═════ PROVIDED RECORDS

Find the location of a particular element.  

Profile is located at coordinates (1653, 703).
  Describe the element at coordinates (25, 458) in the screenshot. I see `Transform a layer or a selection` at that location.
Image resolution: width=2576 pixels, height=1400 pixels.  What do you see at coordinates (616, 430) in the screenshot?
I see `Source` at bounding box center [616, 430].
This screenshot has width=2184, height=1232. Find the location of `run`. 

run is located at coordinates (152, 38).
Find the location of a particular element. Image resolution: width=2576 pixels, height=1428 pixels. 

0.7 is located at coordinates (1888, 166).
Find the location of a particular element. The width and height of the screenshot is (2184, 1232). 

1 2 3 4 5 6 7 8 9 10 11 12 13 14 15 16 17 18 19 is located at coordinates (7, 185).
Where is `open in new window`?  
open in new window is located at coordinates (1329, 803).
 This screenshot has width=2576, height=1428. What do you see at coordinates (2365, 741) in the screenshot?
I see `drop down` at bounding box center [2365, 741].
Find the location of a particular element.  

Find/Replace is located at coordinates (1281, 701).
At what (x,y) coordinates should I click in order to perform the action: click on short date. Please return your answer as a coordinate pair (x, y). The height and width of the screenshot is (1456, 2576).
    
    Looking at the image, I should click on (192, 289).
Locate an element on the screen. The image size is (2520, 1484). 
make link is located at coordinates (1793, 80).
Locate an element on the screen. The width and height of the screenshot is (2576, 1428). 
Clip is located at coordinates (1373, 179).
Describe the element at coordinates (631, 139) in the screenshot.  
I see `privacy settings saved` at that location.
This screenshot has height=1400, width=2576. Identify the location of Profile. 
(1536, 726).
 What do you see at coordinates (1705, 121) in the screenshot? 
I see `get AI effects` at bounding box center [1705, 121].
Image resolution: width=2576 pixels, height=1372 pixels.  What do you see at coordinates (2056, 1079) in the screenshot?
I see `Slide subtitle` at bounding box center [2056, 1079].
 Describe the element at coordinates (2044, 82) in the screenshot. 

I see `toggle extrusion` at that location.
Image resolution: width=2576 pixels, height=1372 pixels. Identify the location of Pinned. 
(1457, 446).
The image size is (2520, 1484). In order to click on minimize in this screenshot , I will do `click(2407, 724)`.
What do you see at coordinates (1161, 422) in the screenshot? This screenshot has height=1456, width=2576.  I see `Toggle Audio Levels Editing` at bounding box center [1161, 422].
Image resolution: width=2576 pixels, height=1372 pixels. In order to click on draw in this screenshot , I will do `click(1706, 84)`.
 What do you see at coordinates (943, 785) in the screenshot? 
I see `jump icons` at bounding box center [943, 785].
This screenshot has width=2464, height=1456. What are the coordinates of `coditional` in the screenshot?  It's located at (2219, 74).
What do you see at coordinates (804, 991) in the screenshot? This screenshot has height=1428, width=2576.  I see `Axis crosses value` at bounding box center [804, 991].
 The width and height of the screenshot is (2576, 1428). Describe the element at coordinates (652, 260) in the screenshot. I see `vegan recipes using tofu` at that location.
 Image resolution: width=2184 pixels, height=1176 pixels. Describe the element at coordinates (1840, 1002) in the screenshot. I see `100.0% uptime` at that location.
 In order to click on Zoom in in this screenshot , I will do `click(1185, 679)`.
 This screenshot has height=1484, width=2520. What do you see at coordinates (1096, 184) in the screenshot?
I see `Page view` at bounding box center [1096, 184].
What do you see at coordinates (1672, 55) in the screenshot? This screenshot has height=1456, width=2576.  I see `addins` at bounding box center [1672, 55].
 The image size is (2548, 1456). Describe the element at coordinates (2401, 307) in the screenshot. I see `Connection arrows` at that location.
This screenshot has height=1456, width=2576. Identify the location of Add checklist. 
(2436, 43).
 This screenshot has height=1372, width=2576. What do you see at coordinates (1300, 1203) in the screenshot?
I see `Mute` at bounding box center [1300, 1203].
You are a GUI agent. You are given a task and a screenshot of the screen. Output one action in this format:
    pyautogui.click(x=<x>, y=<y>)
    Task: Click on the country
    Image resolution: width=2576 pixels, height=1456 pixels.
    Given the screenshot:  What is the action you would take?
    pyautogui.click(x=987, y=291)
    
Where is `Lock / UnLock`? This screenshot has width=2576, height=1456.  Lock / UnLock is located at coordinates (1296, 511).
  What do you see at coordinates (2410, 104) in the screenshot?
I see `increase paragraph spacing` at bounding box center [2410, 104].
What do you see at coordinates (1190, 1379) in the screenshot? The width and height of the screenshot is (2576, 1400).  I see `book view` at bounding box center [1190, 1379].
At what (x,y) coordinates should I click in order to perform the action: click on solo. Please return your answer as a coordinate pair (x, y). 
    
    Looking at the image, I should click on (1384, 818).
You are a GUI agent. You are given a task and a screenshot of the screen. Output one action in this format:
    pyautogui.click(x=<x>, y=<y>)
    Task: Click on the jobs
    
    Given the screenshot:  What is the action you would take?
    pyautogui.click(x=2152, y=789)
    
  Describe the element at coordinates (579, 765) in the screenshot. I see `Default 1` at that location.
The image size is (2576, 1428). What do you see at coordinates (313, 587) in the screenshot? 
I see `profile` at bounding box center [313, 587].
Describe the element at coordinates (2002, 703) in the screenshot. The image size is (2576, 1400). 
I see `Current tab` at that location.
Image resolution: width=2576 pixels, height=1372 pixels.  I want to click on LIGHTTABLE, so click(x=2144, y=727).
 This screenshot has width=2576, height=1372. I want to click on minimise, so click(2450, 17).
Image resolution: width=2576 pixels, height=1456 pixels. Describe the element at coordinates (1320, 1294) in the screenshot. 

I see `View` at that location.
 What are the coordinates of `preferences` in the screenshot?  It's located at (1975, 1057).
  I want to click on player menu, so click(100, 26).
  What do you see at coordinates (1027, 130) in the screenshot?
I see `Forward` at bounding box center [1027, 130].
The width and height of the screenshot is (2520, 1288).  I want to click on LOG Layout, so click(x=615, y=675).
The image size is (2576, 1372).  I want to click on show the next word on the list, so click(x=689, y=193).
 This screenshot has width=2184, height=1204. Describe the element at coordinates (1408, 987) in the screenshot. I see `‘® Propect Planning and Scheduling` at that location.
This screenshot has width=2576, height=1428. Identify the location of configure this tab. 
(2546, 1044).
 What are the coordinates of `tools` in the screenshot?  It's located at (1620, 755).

══════════

WRITTEN INSTRUCTION
Reproduce everything in the records from the line containing "What do you see at coordinates (943, 785)" down to the line containing "This screenshot has width=2464, height=1456.", including both of those lines, without altering anything.

THE REPLY
 What do you see at coordinates (943, 785) in the screenshot? 
I see `jump icons` at bounding box center [943, 785].
This screenshot has width=2464, height=1456. What are the coordinates of `coditional` in the screenshot?  It's located at (2219, 74).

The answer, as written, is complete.